» **Document extract**
***
Citizens First Corporation Announces Second Quarter 2017 Results and Completion of Preferred Stock Redemption
BOWLING GREEN, Ky., July 20, 2017 /PRNewswire/ -- Citizens First Corporation (NASDAQ: CZFC) today reported results for the second quarter ending June 30, 2017, which include the following:
For the quarter ended June 30, 2017, the Company reported net income of $1.11 million, or $0.43 per diluted common share. This represents an increase of $34,000 from $1.07 million, or $0.42 per diluted common share, for the quarter ended June 30, 2016. For the six months ended June 30, 2017, net income totaled $2.02 million, or $0.79 per diluted common share. This represents an increase of $36,000, or $0.01 per diluted common share, from the net income of $1.98 million in the first six months of the previous year.
As of June 30, 2017, the Company completed the redemption of the 6.5% Cumulative Preferred Stock, which provided an additional $7.1 million in common equity. Outstanding common shares of the Company increased 25% as a result of the preferred shareholders' option to convert preferred shares into common shares. The Company's tangible common equity ratio increased from 6.83% at December 31, 2016 to 8.75% at June 30, 2017. "In addition to improving our tangible common equity, the conversion of the preferred shares will reduce annual preferred dividend expense by $476,000," said Todd Kanipe, President and CEO.
Income Statement Second Quarter 2017 Compared to Second Quarter 2016
Net interest income decreased $45,000, or 1.2%, as the yield on loans decreased and the cost of funds increased from the second quarter of the prior year. The Company's net interest margin was 3.69% for the quarter ended June 30, 2017, compared to 3.92% for the quarter ended June 30, 2016, a decrease of 23 basis points. The Company's net interest margin decreased primarily due to a decline in the yield on loans and an increase in the cost of interest-bearing liabilities.
***
» **Data excerpt**
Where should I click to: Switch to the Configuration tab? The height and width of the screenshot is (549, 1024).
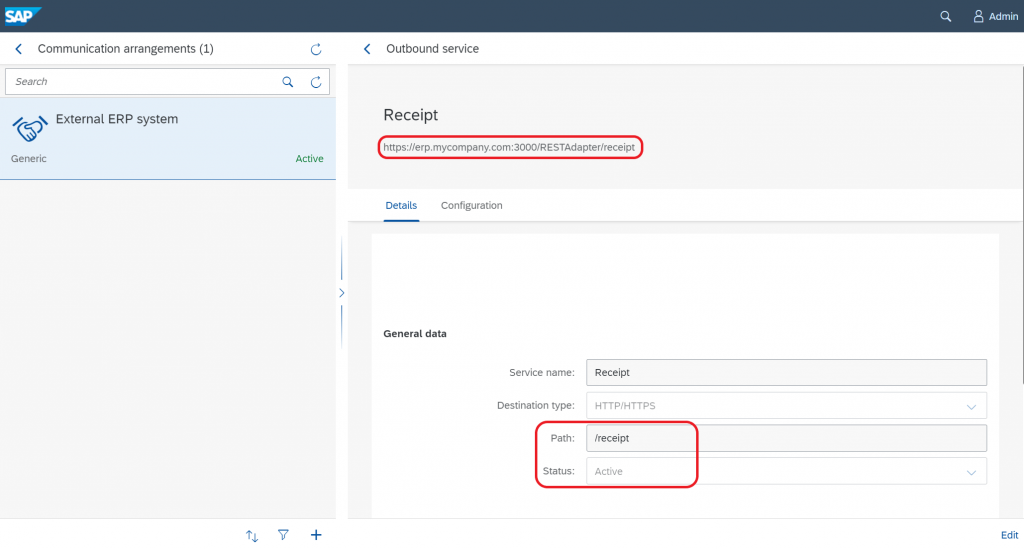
***
» **Stated problem**
Quote the Citizens First Corporation earnings release in full, word for word. The data is not needed for anything here.

» **Output below**
Citizens First Corporation Announces Second Quarter 2017 Results and Completion of Preferred Stock Redemption
BOWLING GREEN, Ky., July 20, 2017 /PRNewswire/ -- Citizens First Corporation (NASDAQ: CZFC) today reported results for the second quarter ending June 30, 2017, which include the following:
For the quarter ended June 30, 2017, the Company reported net income of $1.11 million, or $0.43 per diluted common share. This represents an increase of $34,000 from $1.07 million, or $0.42 per diluted common share, for the quarter ended June 30, 2016. For the six months ended June 30, 2017, net income totaled $2.02 million, or $0.79 per diluted common share. This represents an increase of $36,000, or $0.01 per diluted common share, from the net income of $1.98 million in the first six months of the previous year.
As of June 30, 2017, the Company completed the redemption of the 6.5% Cumulative Preferred Stock, which provided an additional $7.1 million in common equity. Outstanding common shares of the Company increased 25% as a result of the preferred shareholders' option to convert preferred shares into common shares. The Company's tangible common equity ratio increased from 6.83% at December 31, 2016 to 8.75% at June 30, 2017. "In addition to improving our tangible common equity, the conversion of the preferred shares will reduce annual preferred dividend expense by $476,000," said Todd Kanipe, President and CEO.
Income Statement Second Quarter 2017 Compared to Second Quarter 2016
Net interest income decreased $45,000, or 1.2%, as the yield on loans decreased and the cost of funds increased from the second quarter of the prior year. The Company's net interest margin was 3.69% for the quarter ended June 30, 2017, compared to 3.92% for the quarter ended June 30, 2016, a decrease of 23 basis points. The Company's net interest margin decreased primarily due to a decline in the yield on loans and an increase in the cost of interest-bearing liabilities.